You seem to want to generate a PKCS#7 / CMS (cryptographic message syntax) signature using a pre-calculated signature.
This is - to my surprise - possible but for a very big IF. That IF is that the CMS message doesn't contain any additional meta data that needs to be signed. In the badly phrased words of the CMS RFC:
...
When the signedAttrs field is absent, only the octets comprising the
value of the SignedData encapContentInfo eContent OCTET STRING (e.g.,
the contents of a file) are input to the message digest calculation.
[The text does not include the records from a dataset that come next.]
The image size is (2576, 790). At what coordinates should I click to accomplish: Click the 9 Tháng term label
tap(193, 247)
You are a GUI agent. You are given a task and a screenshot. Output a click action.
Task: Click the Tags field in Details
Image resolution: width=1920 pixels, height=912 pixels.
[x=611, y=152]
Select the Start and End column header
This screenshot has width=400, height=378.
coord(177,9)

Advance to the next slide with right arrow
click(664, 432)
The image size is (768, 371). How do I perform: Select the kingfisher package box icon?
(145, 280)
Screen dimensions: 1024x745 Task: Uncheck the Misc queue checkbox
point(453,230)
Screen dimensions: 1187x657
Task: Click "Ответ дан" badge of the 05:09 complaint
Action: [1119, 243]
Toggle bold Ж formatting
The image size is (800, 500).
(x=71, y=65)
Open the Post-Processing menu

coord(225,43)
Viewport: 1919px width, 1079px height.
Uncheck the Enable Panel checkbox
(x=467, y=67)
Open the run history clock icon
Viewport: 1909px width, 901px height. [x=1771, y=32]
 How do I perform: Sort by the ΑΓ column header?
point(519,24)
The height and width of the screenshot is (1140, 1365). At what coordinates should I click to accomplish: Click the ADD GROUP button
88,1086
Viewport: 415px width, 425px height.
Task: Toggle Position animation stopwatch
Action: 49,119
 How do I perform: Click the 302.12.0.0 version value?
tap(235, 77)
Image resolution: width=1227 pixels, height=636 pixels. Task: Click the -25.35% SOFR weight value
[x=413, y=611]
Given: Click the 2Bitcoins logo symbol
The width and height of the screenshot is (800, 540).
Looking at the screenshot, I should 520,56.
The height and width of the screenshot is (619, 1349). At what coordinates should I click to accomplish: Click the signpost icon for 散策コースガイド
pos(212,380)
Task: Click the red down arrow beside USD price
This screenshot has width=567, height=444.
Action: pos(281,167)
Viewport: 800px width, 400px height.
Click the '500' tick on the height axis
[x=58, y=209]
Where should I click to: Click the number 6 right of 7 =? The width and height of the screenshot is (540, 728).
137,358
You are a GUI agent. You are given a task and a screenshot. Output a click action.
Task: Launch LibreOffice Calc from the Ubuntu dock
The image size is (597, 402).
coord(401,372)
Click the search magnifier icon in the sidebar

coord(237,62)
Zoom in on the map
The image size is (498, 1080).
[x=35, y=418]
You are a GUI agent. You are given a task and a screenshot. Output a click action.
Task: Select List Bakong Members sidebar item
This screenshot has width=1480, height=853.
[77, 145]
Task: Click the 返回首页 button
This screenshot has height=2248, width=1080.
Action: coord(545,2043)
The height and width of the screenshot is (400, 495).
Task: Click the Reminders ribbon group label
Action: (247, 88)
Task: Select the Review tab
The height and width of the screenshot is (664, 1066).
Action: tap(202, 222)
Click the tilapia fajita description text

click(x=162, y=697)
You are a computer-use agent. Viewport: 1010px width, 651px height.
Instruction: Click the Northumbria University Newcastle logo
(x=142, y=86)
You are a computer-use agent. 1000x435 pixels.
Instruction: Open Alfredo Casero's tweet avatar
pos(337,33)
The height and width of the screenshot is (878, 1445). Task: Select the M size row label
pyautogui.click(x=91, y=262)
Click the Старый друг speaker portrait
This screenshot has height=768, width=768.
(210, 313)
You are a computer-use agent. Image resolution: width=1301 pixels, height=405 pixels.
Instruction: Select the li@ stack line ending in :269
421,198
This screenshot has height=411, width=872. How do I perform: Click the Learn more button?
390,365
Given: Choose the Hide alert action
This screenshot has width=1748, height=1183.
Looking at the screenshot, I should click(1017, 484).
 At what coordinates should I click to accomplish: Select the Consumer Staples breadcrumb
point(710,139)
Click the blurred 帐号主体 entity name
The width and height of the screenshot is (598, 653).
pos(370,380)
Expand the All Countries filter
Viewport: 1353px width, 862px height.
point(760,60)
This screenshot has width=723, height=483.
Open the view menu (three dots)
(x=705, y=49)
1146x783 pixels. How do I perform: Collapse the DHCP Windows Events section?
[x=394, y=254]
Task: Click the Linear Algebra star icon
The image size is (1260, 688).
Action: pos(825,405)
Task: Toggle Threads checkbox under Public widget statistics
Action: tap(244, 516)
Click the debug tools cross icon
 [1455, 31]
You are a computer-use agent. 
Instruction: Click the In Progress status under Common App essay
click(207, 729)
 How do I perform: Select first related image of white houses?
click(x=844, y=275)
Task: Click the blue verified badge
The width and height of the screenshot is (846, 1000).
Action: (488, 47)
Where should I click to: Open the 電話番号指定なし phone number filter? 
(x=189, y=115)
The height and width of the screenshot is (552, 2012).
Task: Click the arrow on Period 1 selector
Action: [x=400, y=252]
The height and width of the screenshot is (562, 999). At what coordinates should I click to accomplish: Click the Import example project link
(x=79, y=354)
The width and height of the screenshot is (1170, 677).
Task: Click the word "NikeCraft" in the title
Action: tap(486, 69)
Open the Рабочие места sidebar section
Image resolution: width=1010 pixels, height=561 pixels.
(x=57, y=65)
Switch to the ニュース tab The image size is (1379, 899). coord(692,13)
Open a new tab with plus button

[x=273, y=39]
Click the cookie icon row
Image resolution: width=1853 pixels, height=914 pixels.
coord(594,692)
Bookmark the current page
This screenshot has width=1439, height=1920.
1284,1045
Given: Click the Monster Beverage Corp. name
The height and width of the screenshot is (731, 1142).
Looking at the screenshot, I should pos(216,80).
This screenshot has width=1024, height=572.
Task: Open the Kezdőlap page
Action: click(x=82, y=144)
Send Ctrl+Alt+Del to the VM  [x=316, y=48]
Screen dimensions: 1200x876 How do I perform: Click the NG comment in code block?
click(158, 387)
This has the advantage that the length of the content being signed
need not be known in advance of the signature generation process.
...
You can exclude the signedAtrrs
in for instance OpenSSL using the -noattr
command line option. Unfortunately I did not find a direct way to include the signature value itself, but this is very likely to be possible using the C API of OpenSSL - and as OpenSSL is Open Source, it would of course be possible to amend this problem if it isn't.
Notes:
- A good hack would be to create a signature over a zero byte value using a different key when performing CMS, then look up that value (by binary search or by parsing the ASN.1 CMS structures) and then replace that signature with the one you've generated;
- CryptLib and SHA-1 are only useful when you are planning to travel back in time. I strongly recommend to use well maintained libraries and - of course - secure hash.